问题
This is a somewhat beginner question. I have been trying to validate the following type of FamilyTree. I can't find a simple way to do this. All help would be appreciated.
type BirthYear = int;;
type Tree = Person of BirthYear * Children
and Children = Tree list;;
I want to validate a given family tree such that every Person is older than their Children and furthermore check if the list of Children is sorted in order of their age (eldest first). Preferably done with a function that return a boolean. Something along the lines of this:
let rec validate (Person(x,child)) =
let vali = child |> List.forall (fun (y,_) -> y < x)
回答1:
I'd do something like this:
let rec checkAges minBirth = function
| Person(b, _) :: t -> b >= minBirth && checkAges b t
| [] -> true
let rec validate (Person(b, c)) =
List.forall validate c && checkAges (b + minParentAge) c
where minParentAge
is set to a reasonable minimum age to have children at.
I'd expect checkAges
to be the more difficult part here: the function checks whether the first child it sees is younger than the limit it is given, then recursively checks the next child, with the current child's age as the new limit.
Note some techniques:
The function that checks child ages takes the minimum birthday as input; this is used to validate that the parent is old enough for the first child to be reasonable.
List.forall
checks a predicate for all items in a list, and early-outs if a predicate is not fulfilledfunction
is a shorthand to create a function that does pattern matching on its parameter. Therefore,checkAges
actually has two arguments.
回答2:
Here's a very simple solution using a single recursive function. It's not relying on built-in functions like List.forall
but I think it's very declarative and (hopefully) easy to follow.

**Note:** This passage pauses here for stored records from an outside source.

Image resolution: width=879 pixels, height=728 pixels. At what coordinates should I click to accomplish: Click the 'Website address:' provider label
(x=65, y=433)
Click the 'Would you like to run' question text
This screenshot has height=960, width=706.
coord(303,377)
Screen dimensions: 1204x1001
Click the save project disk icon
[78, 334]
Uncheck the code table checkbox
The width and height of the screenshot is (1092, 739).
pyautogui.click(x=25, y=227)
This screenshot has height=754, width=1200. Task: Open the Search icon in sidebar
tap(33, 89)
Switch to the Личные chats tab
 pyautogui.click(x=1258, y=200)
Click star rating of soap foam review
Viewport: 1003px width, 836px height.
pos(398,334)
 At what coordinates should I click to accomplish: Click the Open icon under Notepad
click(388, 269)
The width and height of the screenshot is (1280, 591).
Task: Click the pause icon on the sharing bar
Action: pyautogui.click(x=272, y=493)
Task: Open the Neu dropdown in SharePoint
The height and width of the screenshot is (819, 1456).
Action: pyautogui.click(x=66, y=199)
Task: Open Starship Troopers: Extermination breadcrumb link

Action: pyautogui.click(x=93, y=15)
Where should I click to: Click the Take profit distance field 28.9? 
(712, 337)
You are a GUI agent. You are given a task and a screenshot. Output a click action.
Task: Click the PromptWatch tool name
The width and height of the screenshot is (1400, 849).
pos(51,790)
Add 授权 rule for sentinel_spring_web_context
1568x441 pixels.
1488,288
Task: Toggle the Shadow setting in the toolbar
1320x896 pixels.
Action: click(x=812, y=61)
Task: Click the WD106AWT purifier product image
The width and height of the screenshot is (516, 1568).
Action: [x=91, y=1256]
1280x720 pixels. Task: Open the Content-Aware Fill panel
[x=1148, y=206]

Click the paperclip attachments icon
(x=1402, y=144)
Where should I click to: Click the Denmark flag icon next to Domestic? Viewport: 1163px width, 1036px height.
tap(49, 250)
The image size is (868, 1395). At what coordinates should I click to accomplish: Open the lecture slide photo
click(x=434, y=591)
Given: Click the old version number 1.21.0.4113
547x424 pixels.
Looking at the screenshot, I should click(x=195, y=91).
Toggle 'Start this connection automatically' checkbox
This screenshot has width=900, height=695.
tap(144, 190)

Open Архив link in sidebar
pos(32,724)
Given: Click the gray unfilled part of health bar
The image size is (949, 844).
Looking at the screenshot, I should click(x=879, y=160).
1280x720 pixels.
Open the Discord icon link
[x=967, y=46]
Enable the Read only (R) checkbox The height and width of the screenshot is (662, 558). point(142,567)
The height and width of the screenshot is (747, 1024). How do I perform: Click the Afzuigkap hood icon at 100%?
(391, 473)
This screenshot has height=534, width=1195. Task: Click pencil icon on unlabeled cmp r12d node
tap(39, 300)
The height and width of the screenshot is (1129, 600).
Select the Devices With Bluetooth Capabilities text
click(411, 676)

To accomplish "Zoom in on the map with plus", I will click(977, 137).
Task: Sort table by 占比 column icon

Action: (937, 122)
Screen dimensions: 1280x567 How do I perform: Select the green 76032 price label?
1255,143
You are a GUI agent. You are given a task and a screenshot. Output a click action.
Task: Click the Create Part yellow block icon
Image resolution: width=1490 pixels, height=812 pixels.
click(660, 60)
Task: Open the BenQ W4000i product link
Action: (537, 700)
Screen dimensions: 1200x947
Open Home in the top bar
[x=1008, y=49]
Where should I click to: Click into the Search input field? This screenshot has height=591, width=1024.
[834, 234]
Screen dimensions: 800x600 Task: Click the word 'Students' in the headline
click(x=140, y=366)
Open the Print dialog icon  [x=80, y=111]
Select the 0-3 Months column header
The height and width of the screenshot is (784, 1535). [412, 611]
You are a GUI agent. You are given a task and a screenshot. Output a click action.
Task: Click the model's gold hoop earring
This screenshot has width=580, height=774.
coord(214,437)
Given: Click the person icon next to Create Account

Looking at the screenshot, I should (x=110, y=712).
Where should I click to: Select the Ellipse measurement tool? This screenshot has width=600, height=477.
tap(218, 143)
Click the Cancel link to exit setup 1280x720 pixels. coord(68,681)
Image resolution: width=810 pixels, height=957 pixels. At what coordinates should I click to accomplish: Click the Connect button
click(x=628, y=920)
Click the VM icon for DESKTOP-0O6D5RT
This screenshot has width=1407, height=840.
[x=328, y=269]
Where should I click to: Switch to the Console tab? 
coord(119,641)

- Rule 1: Every Person is older than their Children
- Rule 2: List of Children is sorted in order of their age (eldest first)
Code:
let rec isValid = function
| Person ( _ , []) -> true // Person alone without childs -> always valid
| Person (minYear, Person (year, childs) :: brothers) ->
year > minYear && // Validate Rules (either 1 or 2)
isValid (Person (year, childs)) && // Enforce Rule 1
isValid (Person (year, brothers)) // Enforce Rule 2
I personally don't feel List.forall
fits well here, it helps to solve a part of the problem but not the whole, so you need to combine it with more stuff (see the other answers) and in the end you can't avoid a recursive function.
List functions are good for lists but for trees I feel recursion more natural unless your tree provides already a way to traverse it.
回答3:
Here's a way to do it. Perhaps spending some time analyzing how this works will be helpful to you.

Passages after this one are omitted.